Some notes on Aanimad Assertion-
The massive social structure known as civilization faces several major existential threats, ranked in this order: nuclear weapons, plastics contamination, global warming and natural population controls such as disease vectors. Advances in science have mostly kept up a step ahead of diseases, which are the normal population control, there being several viruses specific to every species along with other disease vectors. See Limits to Progress. Given that we reduced disease mortality, it was incumbent upon us to devise our own population controls, but that remains a third-rail issue.
The next most critical issue is global warming, although this is a long-term issue and such are difficult for human understanding. There is a lot of excessive urgency on this issue, trying to push it forward on the action agenda.

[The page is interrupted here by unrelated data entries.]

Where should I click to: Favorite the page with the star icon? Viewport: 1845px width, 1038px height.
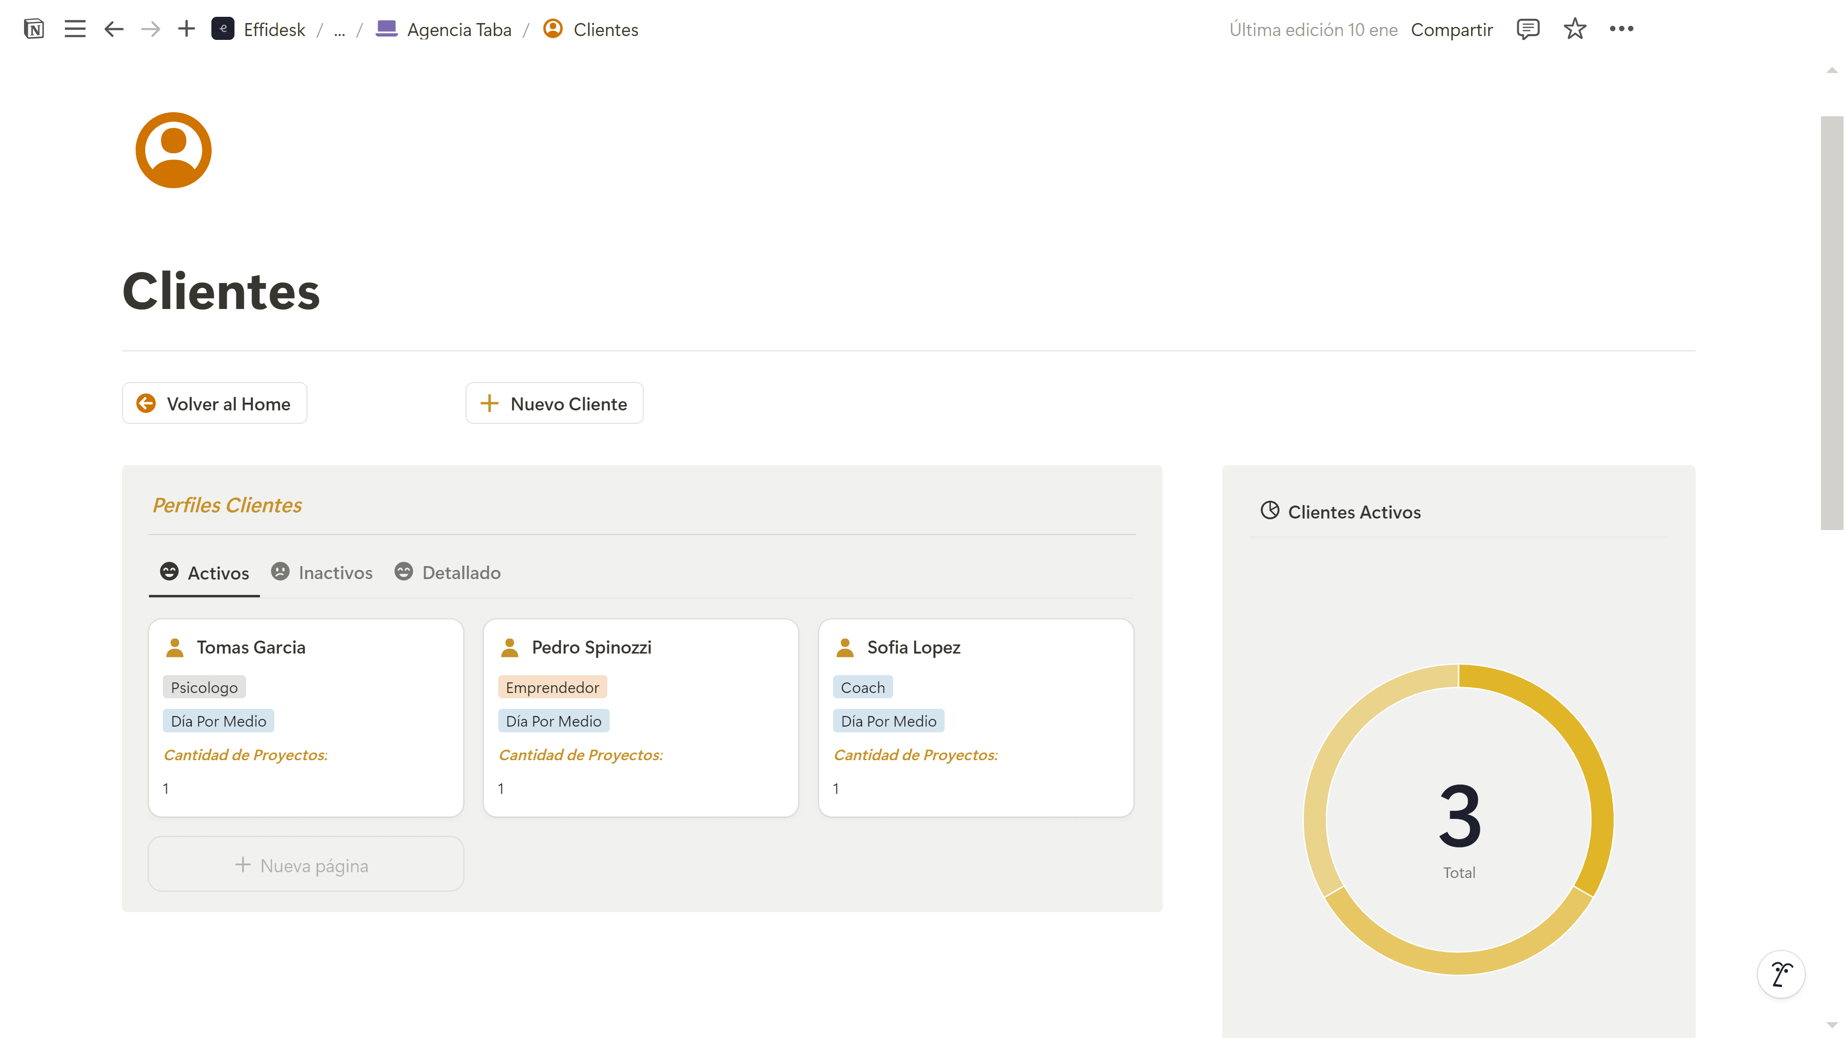pyautogui.click(x=1575, y=29)
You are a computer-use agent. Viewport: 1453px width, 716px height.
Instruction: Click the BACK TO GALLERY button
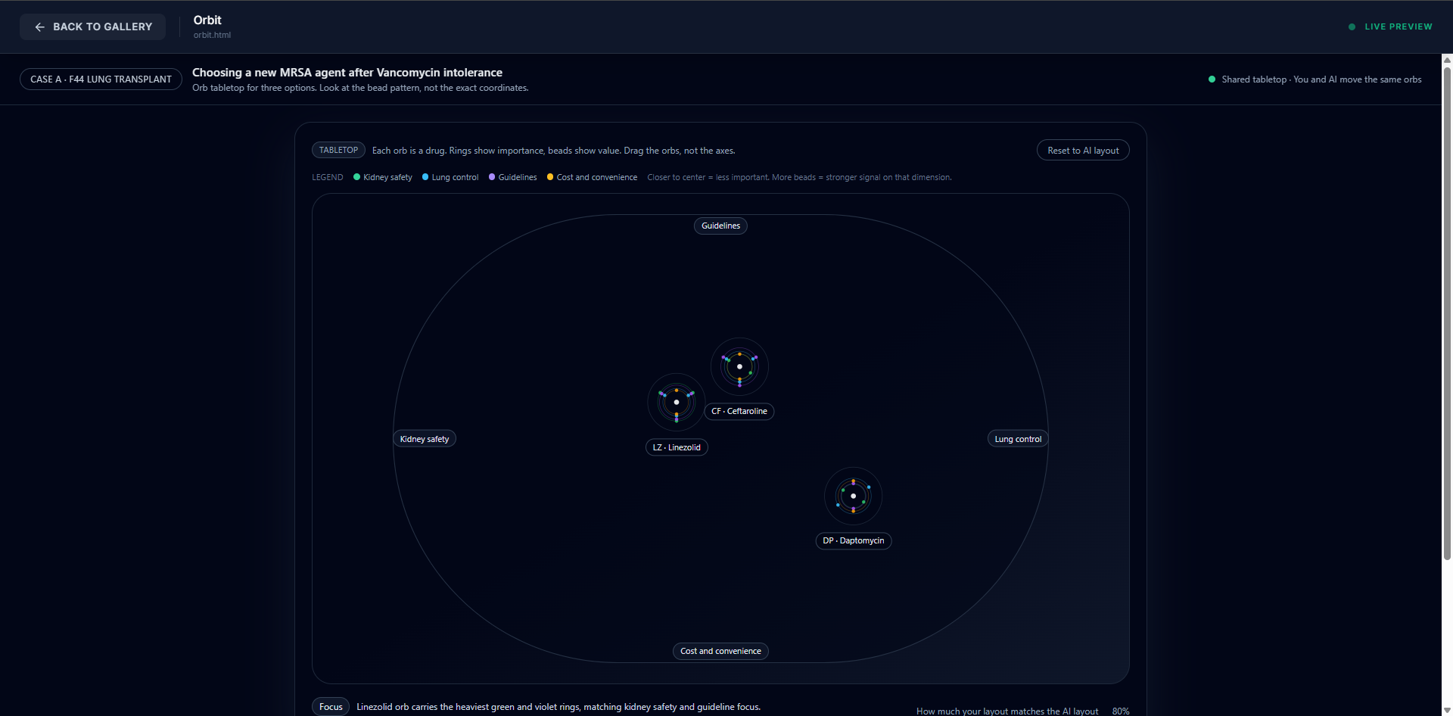coord(92,26)
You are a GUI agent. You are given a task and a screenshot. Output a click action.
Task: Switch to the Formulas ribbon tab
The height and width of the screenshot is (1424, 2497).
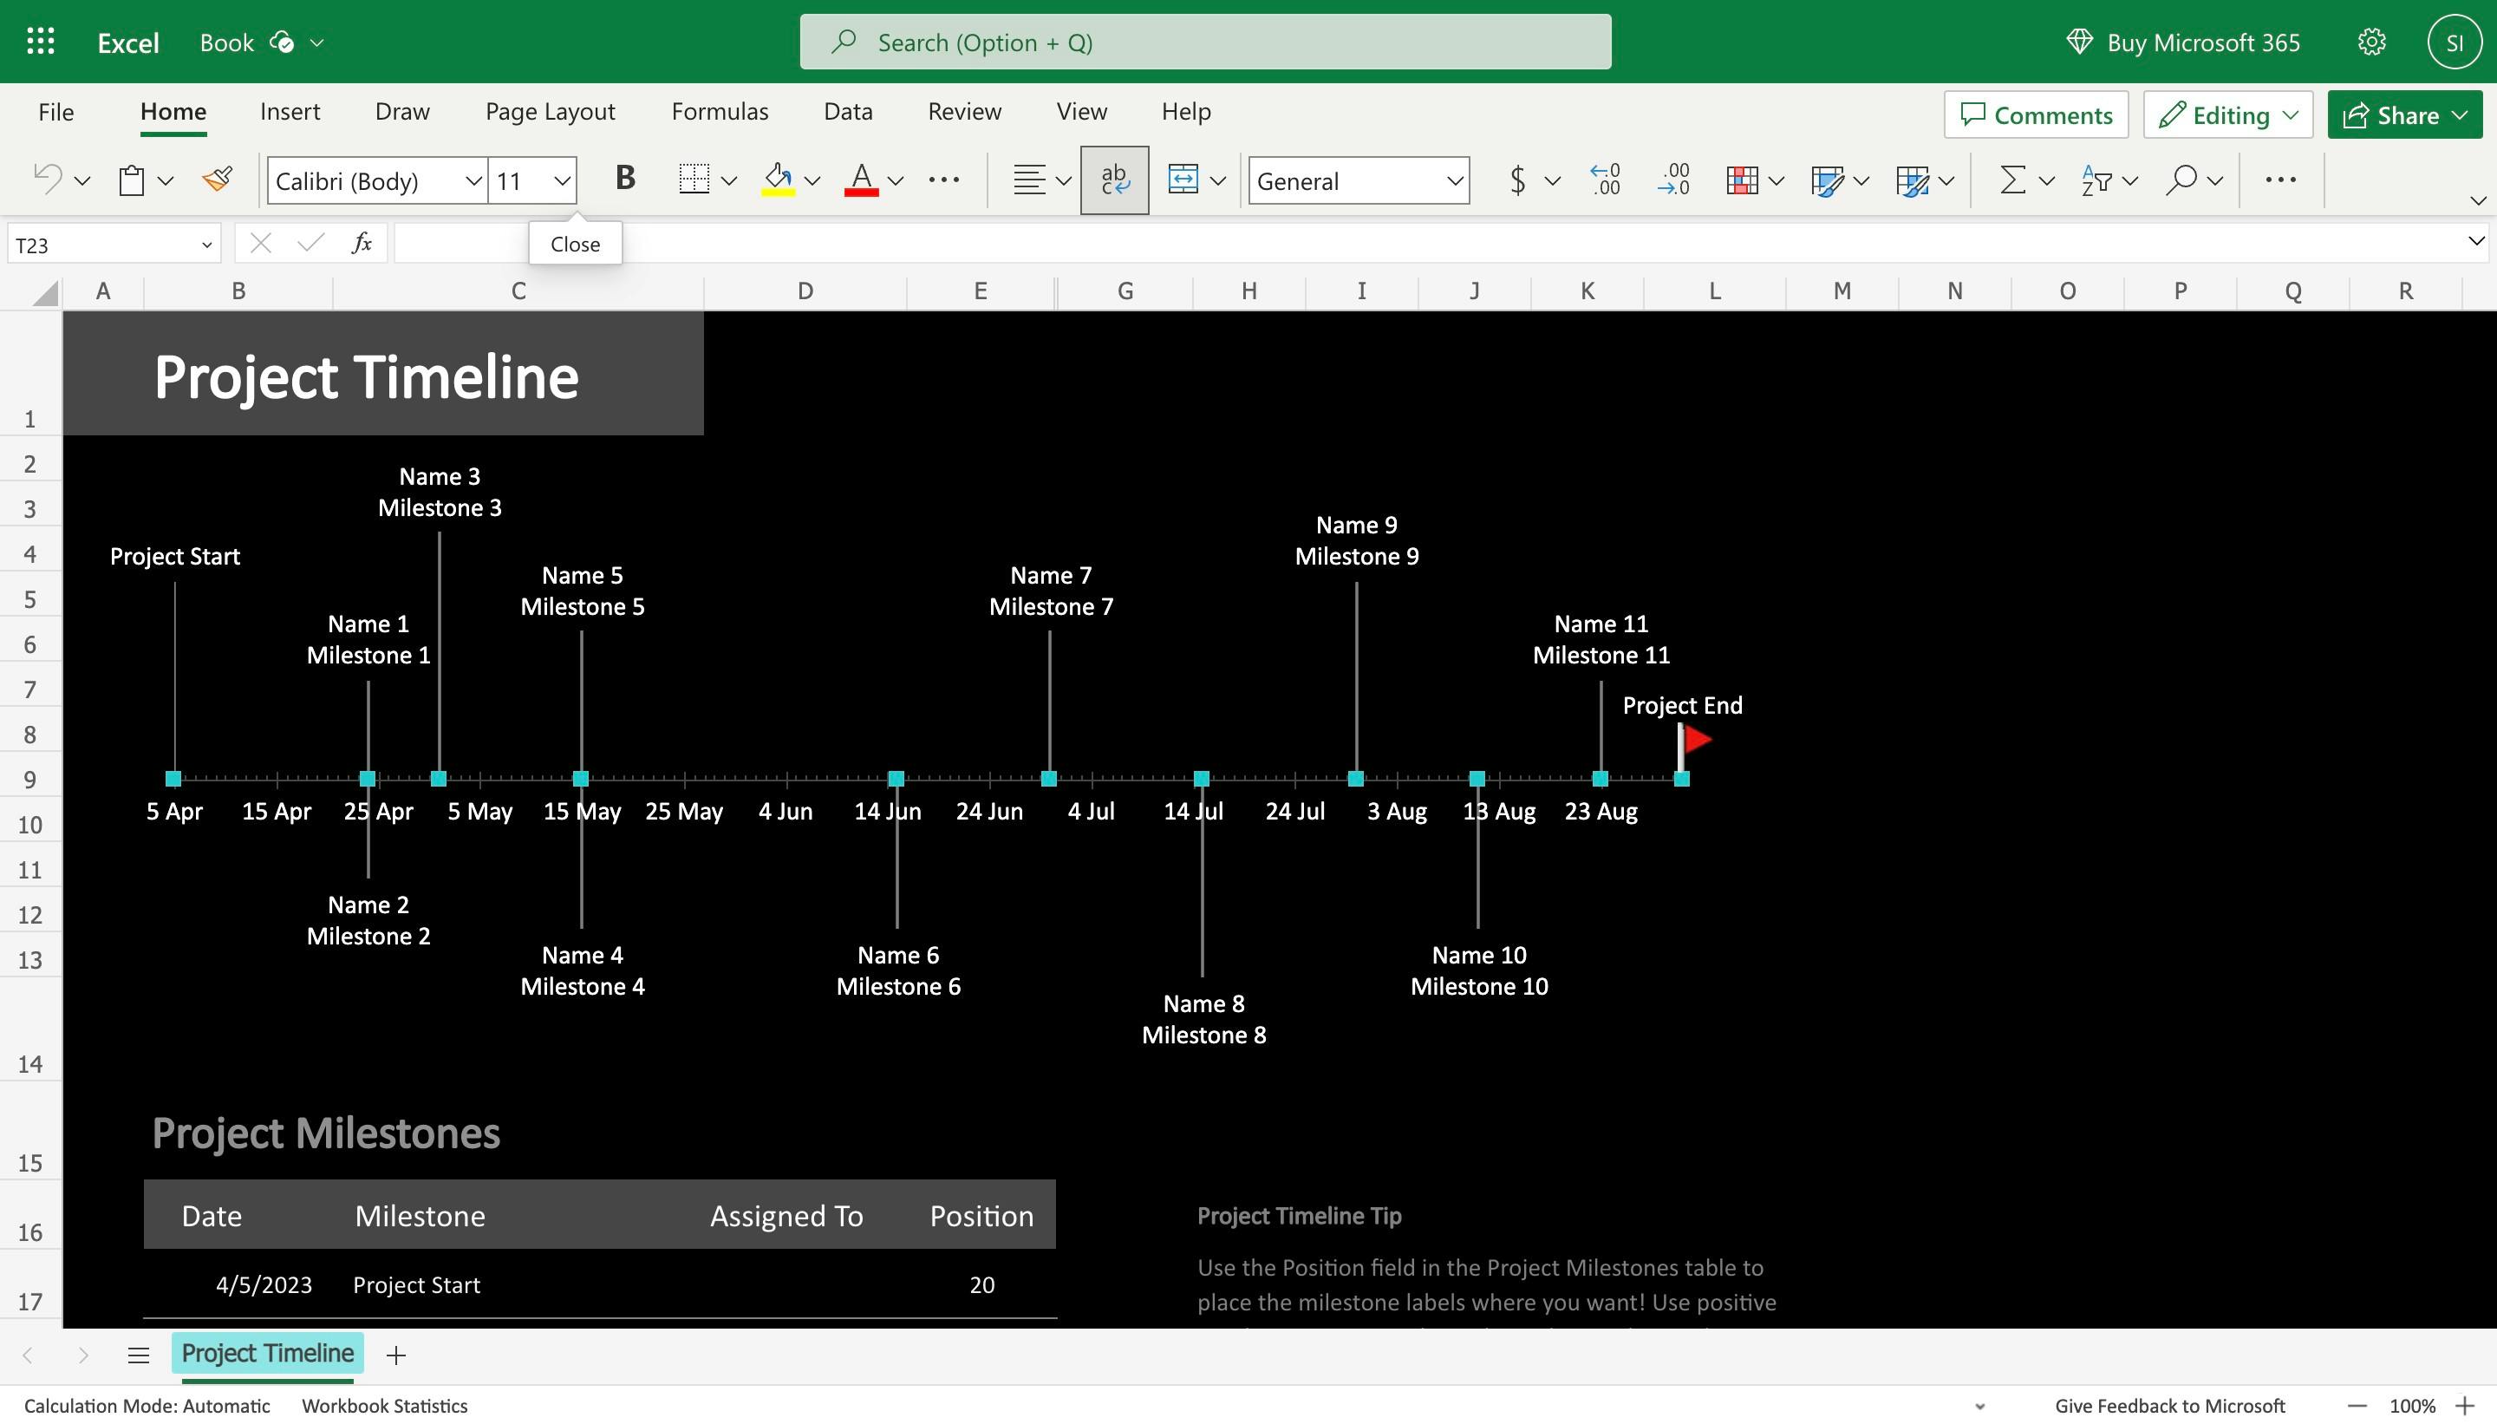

The fact is, we are in an interglacial and the plant IS GOING TO warm up! Yes, we have sped it up with fossil-fuel burning, but it isn’t beyond what the planet can deal with. Here is a chart of last and first frost dates at this location. Can you see the alarming warming trend in 2023- 2025?
Frost dates Last First
2020 21-Apr 24-Oct
2021 15-Apr 30-Oct
2022 28-Apr 2-Nov
2023 17-Apr 26-Oct
2024 19-Apr 28-Nov
2025 18-Apr
But compared to the next-higher level threat, plastics contamination, which IS going to drastically impair reproduction in ALL species, accelerating this extinction event, the warming issue has little relevance and is moot until there is effective world governance.
The most immediate issue is still nuclear weapons, and with India planning on invading Pakistan, while Pakistan is a US-backed dictatorship and India is aligned with BRICS (Russia, China, etc.) and both have nuclear weapons, what could go wrong?
17) Economic activity relates to ever-increasing social complexity which requires energy input. Adapting to problems requires increased complexity with additional energy inputs. See The deceit of “Progress”
22) The business mind through its adaptation of numerical values rather than existential values allows it to bypass empathy, allowing total disregard for any consequences (see above link).
a) See above link.
b) Any factor that forces a reduction in complexity immediately triggers collapse, which will be all-out civil war of all-against-all. No hay otra camino!
c) See above link. Easy fuels allowed the population overshoot; both must be wound down in tandem. But that breaks complexity and the cat rolls of the end of the treadmill.
d) See link to The Great Mindshift in above link.
Concluding: Global warming is one of the existing negative feedbacks to this species existence, but it is a long-term issue, meanwhile the world is rapidly gearing up for WW-III.
Very interesting. I had never previously thought of climate change as a positive: the negative feedback humanity needs in order to change. I just wonder if the best moment for changing our values will be when the numbers based system is not working anymore? Possibly too late.